In the present specification, the term “vector” may refer to a nucleic acid molecule that is introduced into a host cell to produce a transformed host cell. The vector may comprise a nucleic acid sequence, such as an origin of replication, that allows replication in a host cell. A vector may also comprise one or more therapeutic genes and/or selectable marker genes and other genetic elements known in the art. A vector may transduce, transform, or infect a cell to cause the cell to express nucleic acids and/or proteins other than those native to the cell. A vector may optionally comprise materials that facilitate the entry of the nucleic acid into cells, such as viral particles, liposomes, protein coatings, etc.

Another aspect provides a host cell that is transformed with the vector and expresses the nucleic acid.

In the present specification, the term “host cell” may refer to a cell which has been transformed, or is capable of being transformed, with a nucleic acid sequence to express a gene of interest. A host cell may include progeny of the parent cell, as long as the gene of interest is present, regardless of whether the progeny are identical to the original parent cell in morphology or genetic makeup.

Another aspect provides a nucleic acid encoding the bispecific antibody, a vector including the nucleic acid, and a cell transformed with the vector. The “nucleic acid,” “vector,” and “cell” are as described above.

_Given information_
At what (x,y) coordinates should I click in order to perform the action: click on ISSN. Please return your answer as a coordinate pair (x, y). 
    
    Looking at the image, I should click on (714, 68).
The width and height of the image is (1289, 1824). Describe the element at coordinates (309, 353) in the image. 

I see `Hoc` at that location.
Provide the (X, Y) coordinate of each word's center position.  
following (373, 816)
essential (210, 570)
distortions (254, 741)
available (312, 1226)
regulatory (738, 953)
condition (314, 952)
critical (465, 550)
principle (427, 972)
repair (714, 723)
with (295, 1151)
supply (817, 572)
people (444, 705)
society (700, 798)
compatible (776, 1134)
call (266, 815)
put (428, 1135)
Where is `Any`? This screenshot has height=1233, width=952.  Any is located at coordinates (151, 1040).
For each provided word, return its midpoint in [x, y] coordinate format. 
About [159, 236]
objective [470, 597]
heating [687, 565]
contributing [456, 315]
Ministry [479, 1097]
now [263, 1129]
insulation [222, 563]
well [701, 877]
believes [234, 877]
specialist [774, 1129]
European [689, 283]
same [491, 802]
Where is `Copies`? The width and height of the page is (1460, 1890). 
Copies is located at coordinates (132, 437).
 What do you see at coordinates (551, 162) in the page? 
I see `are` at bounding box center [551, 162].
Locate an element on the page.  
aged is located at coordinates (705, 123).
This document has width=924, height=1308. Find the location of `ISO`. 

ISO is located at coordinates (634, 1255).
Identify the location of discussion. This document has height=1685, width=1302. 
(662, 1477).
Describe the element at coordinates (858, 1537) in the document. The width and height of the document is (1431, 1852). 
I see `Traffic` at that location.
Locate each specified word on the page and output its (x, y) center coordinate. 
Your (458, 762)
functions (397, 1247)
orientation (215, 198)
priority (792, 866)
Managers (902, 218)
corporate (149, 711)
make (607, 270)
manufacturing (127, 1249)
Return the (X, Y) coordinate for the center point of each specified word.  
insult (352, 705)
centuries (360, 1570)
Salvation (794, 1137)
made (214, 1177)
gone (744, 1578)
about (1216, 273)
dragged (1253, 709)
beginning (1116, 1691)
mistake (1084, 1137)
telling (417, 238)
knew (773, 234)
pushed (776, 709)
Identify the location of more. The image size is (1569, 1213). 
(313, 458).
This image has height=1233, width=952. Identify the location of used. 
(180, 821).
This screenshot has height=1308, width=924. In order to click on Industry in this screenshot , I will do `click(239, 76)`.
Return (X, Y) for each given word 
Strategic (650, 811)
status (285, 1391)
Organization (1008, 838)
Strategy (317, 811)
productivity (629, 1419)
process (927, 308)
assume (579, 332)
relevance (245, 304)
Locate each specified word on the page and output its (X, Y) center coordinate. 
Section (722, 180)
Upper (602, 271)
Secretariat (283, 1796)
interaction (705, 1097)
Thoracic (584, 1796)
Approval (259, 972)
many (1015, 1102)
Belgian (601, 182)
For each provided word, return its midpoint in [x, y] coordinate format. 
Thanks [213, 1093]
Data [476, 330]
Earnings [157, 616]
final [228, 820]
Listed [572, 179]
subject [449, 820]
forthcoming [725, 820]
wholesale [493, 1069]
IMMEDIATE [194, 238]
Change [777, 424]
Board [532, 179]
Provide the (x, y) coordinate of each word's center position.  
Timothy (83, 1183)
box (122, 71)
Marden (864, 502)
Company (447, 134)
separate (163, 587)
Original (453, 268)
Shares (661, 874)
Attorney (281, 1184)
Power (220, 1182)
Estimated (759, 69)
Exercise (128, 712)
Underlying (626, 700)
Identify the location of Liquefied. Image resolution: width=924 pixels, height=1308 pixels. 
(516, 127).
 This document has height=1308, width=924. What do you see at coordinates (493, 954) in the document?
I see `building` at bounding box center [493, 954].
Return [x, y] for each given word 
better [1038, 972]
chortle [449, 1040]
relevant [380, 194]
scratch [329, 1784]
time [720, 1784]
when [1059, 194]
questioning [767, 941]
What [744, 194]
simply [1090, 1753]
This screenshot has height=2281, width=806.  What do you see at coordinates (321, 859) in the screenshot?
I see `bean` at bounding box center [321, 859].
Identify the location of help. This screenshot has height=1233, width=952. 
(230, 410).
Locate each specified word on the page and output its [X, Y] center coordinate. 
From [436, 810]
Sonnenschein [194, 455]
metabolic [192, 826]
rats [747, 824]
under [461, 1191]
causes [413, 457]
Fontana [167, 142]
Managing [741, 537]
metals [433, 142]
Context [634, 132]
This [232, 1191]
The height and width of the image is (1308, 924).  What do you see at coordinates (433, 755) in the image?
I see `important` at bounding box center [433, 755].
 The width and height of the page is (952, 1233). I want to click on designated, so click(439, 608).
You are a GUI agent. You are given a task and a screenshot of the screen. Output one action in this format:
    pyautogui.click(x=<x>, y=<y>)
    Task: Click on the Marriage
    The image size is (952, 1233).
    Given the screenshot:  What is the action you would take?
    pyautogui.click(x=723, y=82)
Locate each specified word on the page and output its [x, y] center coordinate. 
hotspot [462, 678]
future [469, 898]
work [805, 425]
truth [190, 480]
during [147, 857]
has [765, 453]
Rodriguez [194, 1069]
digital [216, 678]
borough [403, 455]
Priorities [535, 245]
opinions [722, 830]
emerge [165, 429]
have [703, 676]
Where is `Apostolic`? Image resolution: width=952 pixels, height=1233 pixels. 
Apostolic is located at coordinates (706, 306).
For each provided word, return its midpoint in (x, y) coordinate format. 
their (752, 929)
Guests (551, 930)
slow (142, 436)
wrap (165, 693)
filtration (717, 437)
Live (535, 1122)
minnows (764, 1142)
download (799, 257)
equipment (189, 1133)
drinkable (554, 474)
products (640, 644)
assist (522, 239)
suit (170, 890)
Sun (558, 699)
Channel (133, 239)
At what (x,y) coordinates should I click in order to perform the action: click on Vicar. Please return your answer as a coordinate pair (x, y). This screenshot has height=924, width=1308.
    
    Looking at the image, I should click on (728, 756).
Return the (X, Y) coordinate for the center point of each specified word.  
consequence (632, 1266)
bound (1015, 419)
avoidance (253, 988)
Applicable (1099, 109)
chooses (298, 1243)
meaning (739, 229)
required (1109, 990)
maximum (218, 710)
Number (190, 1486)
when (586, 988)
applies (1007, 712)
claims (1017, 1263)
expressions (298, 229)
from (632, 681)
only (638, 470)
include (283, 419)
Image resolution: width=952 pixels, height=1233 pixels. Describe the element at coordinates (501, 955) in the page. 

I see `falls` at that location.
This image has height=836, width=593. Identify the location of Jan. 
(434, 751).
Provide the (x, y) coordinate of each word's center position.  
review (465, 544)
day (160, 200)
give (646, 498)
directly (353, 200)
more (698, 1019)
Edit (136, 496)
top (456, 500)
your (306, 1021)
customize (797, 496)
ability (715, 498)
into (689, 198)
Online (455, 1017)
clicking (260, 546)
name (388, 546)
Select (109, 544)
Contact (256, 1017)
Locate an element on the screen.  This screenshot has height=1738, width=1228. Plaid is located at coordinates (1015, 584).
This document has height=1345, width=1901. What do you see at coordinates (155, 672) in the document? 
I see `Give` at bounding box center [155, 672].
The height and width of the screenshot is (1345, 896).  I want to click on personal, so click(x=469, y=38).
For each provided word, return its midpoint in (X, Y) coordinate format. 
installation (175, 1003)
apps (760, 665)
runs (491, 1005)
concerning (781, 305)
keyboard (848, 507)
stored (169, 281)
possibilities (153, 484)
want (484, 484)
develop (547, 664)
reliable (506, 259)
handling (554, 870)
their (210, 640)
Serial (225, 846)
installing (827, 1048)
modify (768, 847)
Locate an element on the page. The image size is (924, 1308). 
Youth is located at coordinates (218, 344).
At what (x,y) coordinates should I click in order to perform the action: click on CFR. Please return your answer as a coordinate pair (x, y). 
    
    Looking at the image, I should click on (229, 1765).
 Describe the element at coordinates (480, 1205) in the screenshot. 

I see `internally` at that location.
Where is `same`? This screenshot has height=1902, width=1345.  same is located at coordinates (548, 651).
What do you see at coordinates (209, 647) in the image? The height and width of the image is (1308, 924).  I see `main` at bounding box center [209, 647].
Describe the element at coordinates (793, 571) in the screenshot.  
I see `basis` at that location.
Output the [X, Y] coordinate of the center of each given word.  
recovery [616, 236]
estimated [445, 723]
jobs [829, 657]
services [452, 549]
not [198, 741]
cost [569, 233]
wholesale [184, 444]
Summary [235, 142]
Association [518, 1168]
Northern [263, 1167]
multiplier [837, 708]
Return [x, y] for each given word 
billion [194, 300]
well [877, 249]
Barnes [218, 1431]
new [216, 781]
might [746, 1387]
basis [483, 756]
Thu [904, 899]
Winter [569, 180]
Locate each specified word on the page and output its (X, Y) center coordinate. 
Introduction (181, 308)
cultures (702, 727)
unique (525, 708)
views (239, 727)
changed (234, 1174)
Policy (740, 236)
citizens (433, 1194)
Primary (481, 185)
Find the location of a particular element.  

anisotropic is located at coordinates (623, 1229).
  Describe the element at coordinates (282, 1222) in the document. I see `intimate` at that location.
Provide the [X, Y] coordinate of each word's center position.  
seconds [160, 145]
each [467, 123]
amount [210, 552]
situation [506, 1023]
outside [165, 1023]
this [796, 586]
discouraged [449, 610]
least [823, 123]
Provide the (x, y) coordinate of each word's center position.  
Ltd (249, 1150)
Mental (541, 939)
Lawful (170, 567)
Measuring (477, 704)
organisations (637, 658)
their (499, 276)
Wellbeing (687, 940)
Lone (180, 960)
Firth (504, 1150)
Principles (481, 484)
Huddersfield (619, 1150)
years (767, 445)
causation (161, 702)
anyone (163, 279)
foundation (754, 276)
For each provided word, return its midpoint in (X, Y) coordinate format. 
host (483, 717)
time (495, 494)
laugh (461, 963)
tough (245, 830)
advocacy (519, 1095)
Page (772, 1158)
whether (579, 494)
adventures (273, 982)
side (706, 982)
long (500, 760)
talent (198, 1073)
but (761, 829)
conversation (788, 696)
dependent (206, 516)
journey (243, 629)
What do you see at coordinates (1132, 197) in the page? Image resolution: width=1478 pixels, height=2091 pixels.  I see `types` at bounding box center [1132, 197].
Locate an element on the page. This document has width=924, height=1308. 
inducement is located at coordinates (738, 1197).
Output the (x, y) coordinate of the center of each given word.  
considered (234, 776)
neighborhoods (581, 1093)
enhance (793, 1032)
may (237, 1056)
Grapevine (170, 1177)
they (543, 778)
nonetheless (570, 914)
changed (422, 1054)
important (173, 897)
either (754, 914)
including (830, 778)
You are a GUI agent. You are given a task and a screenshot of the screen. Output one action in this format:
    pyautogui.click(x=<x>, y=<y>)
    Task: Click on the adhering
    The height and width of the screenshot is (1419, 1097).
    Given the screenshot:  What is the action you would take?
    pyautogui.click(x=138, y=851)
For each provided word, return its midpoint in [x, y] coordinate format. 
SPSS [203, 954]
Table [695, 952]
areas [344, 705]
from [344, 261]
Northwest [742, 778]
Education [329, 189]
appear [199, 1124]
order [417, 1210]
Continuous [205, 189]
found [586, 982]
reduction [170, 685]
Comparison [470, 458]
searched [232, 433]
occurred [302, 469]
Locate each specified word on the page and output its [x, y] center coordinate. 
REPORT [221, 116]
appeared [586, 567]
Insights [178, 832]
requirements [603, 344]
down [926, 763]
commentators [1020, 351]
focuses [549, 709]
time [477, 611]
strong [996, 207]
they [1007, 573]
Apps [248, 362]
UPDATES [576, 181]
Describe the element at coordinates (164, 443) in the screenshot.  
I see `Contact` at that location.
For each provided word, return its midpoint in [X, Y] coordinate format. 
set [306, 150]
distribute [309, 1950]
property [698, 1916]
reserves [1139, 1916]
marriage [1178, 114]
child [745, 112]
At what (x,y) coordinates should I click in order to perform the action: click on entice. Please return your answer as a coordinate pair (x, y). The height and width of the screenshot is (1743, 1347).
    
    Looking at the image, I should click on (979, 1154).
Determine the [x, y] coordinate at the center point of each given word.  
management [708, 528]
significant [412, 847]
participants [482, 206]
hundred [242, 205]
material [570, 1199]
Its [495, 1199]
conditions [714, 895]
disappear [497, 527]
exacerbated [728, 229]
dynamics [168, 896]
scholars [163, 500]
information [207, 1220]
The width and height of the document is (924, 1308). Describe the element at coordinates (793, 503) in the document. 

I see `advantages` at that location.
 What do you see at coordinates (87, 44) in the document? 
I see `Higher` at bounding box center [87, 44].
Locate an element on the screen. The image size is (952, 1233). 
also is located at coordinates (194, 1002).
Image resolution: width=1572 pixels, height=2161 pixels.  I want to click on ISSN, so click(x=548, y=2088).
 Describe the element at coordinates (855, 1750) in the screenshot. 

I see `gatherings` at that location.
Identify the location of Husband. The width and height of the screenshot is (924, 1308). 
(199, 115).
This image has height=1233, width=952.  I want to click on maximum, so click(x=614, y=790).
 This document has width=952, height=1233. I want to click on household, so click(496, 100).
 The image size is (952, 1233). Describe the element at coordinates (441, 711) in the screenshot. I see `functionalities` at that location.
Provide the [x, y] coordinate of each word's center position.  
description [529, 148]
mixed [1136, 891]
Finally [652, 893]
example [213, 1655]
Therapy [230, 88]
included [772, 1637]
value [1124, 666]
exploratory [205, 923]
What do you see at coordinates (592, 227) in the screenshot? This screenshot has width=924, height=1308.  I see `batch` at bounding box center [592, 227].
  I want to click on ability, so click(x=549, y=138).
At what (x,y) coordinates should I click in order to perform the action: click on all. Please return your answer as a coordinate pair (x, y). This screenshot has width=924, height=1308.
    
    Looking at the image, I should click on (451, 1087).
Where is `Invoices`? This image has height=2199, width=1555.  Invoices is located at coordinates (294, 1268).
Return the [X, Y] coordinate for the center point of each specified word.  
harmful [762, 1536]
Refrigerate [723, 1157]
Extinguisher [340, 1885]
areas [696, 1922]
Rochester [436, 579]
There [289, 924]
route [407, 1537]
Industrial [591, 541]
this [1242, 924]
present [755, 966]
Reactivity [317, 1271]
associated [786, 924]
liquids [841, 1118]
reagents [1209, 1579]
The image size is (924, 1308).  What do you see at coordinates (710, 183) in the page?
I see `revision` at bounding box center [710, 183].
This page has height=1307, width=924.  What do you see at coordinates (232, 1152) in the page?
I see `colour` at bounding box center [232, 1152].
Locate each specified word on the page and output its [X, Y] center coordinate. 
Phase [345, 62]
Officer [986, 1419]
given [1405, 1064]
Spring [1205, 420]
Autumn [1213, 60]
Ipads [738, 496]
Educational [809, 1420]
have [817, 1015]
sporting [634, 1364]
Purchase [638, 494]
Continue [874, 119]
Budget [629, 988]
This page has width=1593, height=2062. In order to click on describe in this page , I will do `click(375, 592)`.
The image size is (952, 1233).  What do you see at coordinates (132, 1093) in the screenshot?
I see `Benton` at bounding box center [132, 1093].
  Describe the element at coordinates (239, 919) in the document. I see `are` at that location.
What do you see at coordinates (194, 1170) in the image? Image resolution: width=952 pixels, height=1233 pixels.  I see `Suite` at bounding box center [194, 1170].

_Activity 1_
In the passage on vectors and host cells, what three actions may a vector perform on a cell to make it express nucleic acids or proteins not native to that cell?
_Activity 2_
According to the passage on vectors and host cells, why may a vector include a nucleic acid sequence such as an origin of replication?
You can answer everything here from the passage on vectors and host cells alone, without the lines.

_Answer space 1_
Transduce, transform, and infect.

_Answer space 2_
A sequence such as an origin of replication lets the vector replicate in a host cell.